═══ EXTRAIT CHOISI

Rien n'empêche un musicien, s'il en a les connaissances et l'expérience, de transgresser une partition originale pour l'adapter au profil de ses élèves… mais attention… tant que son travail n'est pas publié. Dans ce cas, les sociétés de droits d'auteurs et les éditeurs de partition ne l'entendraient pas de cette oreille ! Cette attitude est bien sûr un frein à l'élan naturel du musicien. Les jazzmen demeurent, à ce jour, les meilleurs contre-exemples aux droits d'auteur, en ayant transgressé les frontières de la partition de façon naturelle, comme si c'était un jeu de l'esprit, sans que jamais personne ou presque n'y trouve à redire.

Dans la majorité des cas, lorsqu'une partition est transgressée, l'œuvre originelle n'est jamais remise fondamentalement en question. Il arrive même que sa valeur culturelle s'en trouve renforcée par l'intérêt qu'elle suscite. C'est pour ses auteurs un moyen de rayonner médiatiquement, et s'ils sont lucides sur le monde qui les entoure, bien peu refusent cette position. Quand des procès d'intention surviennent, ce ne sont souvent que des histoires de "gros sous". La culture n'a rien à y gagner, bien au contraire, puisque ses valeurs créatives naturelles sont remises en question.


LA PARTITION : CEUX QUI SONT POUR

La partition serait-elle un moyen de satisfaction pour le musicien en manque d'imagination ?

Certainement ! Mais suivant sa formation musicale et ses ambitions, il n'est pas impossible que son besoin d'aller au-delà ne se soit pas fait ressentir. Il existe des artistes qui se contentent de peu et qui brident la part d'aventure qui sommeille en eux. La partition, en apportant généralement la garantie d'un résultat sonore précis, conforte le musicien dans ses capacités à reproduire l'œuvre. Elle satisfait sa part d'ego... Le déchiffrage d'une partition réputée difficile est capable de flatter l'orgueil du musicien lorsque celui-ci l'exécute parfaitement.

La partition, à cause de son rayonnement dans l'enseignement et de son omniprésence dans tout un pan de l'histoire de la musique, suscite des désirs, des rêves chez de nombreux musiciens, débutants ou pas. C'est la raison pour laquelle, encore aujourd'hui, la partition conserve autant d'intérêt dans la pratique musicale. Mais attention ! la partition peut se révéler également dangereuse en jouant un rôle très sécuritaire, en conduisant l'interprète sur des rails.

Au point que le musicien y perde tout repère ?

Si son emploi est excessif et mal dirigé, sans aucun doute ! La partition ne vous apprend pas comment jouer, ni en bien, ni en mal. La partition est neutre. C'est au musicien d'y apporter tous les sentiments, toute l'expérience dont il dispose. Or cette expérience ne peut pas s'acquérir seulement à travers la partition. Une telle attitude est réductrice et ne correspond pas à la réalité de ce qu'est la musique.

══════
═══ CONTENU DES DONNÉES

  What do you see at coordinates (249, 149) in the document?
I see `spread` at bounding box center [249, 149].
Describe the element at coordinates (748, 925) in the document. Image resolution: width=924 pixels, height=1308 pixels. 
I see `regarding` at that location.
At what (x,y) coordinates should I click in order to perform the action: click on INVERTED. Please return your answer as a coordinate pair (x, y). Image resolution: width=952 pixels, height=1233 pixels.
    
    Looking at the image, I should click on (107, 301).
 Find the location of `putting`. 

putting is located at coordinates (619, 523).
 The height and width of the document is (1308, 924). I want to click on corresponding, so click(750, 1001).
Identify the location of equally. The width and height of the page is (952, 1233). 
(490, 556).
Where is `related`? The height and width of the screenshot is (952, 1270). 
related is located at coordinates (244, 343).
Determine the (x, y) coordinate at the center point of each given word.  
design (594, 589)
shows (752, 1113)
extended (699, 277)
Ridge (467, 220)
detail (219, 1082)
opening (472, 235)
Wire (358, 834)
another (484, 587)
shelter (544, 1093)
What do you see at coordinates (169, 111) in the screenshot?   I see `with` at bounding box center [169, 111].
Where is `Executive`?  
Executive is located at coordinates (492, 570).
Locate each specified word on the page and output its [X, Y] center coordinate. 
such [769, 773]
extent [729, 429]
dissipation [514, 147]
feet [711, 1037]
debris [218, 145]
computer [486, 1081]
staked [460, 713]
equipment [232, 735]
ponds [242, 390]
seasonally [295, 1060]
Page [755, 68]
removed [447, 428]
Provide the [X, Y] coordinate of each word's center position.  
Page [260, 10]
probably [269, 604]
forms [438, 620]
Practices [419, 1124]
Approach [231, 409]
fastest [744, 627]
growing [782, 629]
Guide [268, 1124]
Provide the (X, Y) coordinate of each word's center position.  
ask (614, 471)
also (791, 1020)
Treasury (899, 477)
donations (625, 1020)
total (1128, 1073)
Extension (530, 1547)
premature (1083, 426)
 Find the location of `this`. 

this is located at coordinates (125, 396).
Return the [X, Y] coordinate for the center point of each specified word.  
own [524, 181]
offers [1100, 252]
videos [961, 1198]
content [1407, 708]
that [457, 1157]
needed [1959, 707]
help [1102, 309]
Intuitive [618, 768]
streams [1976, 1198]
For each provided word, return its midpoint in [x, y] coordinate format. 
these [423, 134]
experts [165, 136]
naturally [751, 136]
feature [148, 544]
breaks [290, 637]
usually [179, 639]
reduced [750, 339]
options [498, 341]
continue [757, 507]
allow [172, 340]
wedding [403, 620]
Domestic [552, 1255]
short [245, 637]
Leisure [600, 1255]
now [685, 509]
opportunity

══════

Pouvez-vous recopier, dans l'extrait sur la partition musicale, le passage qui commence à « La partition serait-elle » et se termine à « celui-ci l'exécute parfaitement. » ?

La partition serait-elle un moyen de satisfaction pour le musicien en manque d'imagination ?

Certainement ! Mais suivant sa formation musicale et ses ambitions, il n'est pas impossible que son besoin d'aller au-delà ne se soit pas fait ressentir. Il existe des artistes qui se contentent de peu et qui brident la part d'aventure qui sommeille en eux. La partition, en apportant généralement la garantie d'un résultat sonore précis, conforte le musicien dans ses capacités à reproduire l'œuvre. Elle satisfait sa part d'ego... Le déchiffrage d'une partition réputée difficile est capable de flatter l'orgueil du musicien lorsque celui-ci l'exécute parfaitement.